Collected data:
--*--
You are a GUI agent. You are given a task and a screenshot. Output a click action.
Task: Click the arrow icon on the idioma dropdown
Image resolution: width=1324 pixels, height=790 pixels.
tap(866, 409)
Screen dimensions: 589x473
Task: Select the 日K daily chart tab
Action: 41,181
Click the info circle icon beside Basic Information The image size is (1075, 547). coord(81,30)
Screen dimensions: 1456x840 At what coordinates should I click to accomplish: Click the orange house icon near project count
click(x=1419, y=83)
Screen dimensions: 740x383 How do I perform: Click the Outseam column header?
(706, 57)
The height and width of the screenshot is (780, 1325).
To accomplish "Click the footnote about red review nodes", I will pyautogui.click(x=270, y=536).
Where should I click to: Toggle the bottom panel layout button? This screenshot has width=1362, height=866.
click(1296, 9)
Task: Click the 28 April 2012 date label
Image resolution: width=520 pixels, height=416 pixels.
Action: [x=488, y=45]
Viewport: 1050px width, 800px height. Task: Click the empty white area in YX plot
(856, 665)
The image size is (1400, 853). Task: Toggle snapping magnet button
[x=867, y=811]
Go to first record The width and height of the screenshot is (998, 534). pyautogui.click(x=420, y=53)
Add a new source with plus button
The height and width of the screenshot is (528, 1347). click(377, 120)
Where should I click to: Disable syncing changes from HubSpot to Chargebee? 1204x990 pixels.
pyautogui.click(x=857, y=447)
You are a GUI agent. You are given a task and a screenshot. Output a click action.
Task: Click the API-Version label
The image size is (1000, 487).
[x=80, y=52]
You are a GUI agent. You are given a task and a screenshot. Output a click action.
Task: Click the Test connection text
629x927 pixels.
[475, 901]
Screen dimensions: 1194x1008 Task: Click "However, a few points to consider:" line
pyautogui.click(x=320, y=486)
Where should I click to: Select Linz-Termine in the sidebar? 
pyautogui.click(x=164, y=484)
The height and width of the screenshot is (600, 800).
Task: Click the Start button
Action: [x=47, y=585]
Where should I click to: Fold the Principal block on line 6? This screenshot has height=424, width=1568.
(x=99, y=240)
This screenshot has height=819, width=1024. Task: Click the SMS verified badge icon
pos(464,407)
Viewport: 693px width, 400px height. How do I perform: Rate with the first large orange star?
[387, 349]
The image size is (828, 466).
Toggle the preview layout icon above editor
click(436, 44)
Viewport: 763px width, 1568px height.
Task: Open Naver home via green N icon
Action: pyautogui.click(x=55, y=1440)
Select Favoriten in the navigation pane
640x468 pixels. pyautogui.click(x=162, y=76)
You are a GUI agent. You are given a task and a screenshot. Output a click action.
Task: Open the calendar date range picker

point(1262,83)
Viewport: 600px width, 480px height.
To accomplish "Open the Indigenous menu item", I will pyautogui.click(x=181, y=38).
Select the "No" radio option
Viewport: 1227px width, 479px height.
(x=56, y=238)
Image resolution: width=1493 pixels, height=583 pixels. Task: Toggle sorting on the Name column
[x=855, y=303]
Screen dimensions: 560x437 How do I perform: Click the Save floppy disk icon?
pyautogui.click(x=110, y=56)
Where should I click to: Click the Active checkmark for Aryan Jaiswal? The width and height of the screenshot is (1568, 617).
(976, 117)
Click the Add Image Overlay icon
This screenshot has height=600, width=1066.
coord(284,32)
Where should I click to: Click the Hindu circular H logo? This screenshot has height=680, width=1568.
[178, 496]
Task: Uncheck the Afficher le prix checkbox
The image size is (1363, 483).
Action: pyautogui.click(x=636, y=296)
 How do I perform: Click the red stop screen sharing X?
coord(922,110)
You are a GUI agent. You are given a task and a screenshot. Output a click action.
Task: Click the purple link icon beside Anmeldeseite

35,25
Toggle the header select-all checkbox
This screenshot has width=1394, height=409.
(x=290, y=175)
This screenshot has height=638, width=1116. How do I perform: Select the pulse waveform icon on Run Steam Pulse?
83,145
--*--
▶ _TASK DETAILS_
Give back all the data exactly as written.

▶ _TASK RESULT_
You are a GUI agent. You are given a task and a screenshot. Output a click action.
Task: Click the arrow icon on the idioma dropdown
Image resolution: width=1324 pixels, height=790 pixels.
tap(866, 409)
Screen dimensions: 589x473
Task: Select the 日K daily chart tab
Action: 41,181
Click the info circle icon beside Basic Information The image size is (1075, 547). coord(81,30)
Screen dimensions: 1456x840 At what coordinates should I click to accomplish: Click the orange house icon near project count
click(x=1419, y=83)
Screen dimensions: 740x383 How do I perform: Click the Outseam column header?
(706, 57)
The height and width of the screenshot is (780, 1325).
To accomplish "Click the footnote about red review nodes", I will pyautogui.click(x=270, y=536).
Where should I click to: Toggle the bottom panel layout button? This screenshot has width=1362, height=866.
click(1296, 9)
Task: Click the 28 April 2012 date label
Image resolution: width=520 pixels, height=416 pixels.
Action: [x=488, y=45]
Viewport: 1050px width, 800px height. Task: Click the empty white area in YX plot
(856, 665)
The image size is (1400, 853). Task: Toggle snapping magnet button
[x=867, y=811]
Go to first record The width and height of the screenshot is (998, 534). pyautogui.click(x=420, y=53)
Add a new source with plus button
The height and width of the screenshot is (528, 1347). click(377, 120)
Where should I click to: Disable syncing changes from HubSpot to Chargebee? 1204x990 pixels.
pyautogui.click(x=857, y=447)
You are a GUI agent. You are given a task and a screenshot. Output a click action.
Task: Click the API-Version label
The image size is (1000, 487).
[x=80, y=52]
You are a GUI agent. You are given a task and a screenshot. Output a click action.
Task: Click the Test connection text
629x927 pixels.
[475, 901]
Screen dimensions: 1194x1008 Task: Click "However, a few points to consider:" line
pyautogui.click(x=320, y=486)
Where should I click to: Select Linz-Termine in the sidebar? 
pyautogui.click(x=164, y=484)
The height and width of the screenshot is (600, 800).
Task: Click the Start button
Action: [x=47, y=585]
Where should I click to: Fold the Principal block on line 6? This screenshot has height=424, width=1568.
(x=99, y=240)
This screenshot has height=819, width=1024. Task: Click the SMS verified badge icon
pos(464,407)
Viewport: 693px width, 400px height. How do I perform: Rate with the first large orange star?
[387, 349]
The image size is (828, 466).
Toggle the preview layout icon above editor
click(436, 44)
Viewport: 763px width, 1568px height.
Task: Open Naver home via green N icon
Action: pyautogui.click(x=55, y=1440)
Select Favoriten in the navigation pane
640x468 pixels. pyautogui.click(x=162, y=76)
You are a GUI agent. You are given a task and a screenshot. Output a click action.
Task: Open the calendar date range picker

point(1262,83)
Viewport: 600px width, 480px height.
To accomplish "Open the Indigenous menu item", I will pyautogui.click(x=181, y=38).
Select the "No" radio option
Viewport: 1227px width, 479px height.
(x=56, y=238)
Image resolution: width=1493 pixels, height=583 pixels. Task: Toggle sorting on the Name column
[x=855, y=303]
Screen dimensions: 560x437 How do I perform: Click the Save floppy disk icon?
pyautogui.click(x=110, y=56)
Where should I click to: Click the Active checkmark for Aryan Jaiswal? The width and height of the screenshot is (1568, 617).
(976, 117)
Click the Add Image Overlay icon
This screenshot has height=600, width=1066.
coord(284,32)
Where should I click to: Click the Hindu circular H logo? This screenshot has height=680, width=1568.
[178, 496]
Task: Uncheck the Afficher le prix checkbox
The image size is (1363, 483).
Action: pyautogui.click(x=636, y=296)
 How do I perform: Click the red stop screen sharing X?
coord(922,110)
You are a GUI agent. You are given a task and a screenshot. Output a click action.
Task: Click the purple link icon beside Anmeldeseite

35,25
Toggle the header select-all checkbox
This screenshot has width=1394, height=409.
(x=290, y=175)
This screenshot has height=638, width=1116. How do I perform: Select the pulse waveform icon on Run Steam Pulse?
83,145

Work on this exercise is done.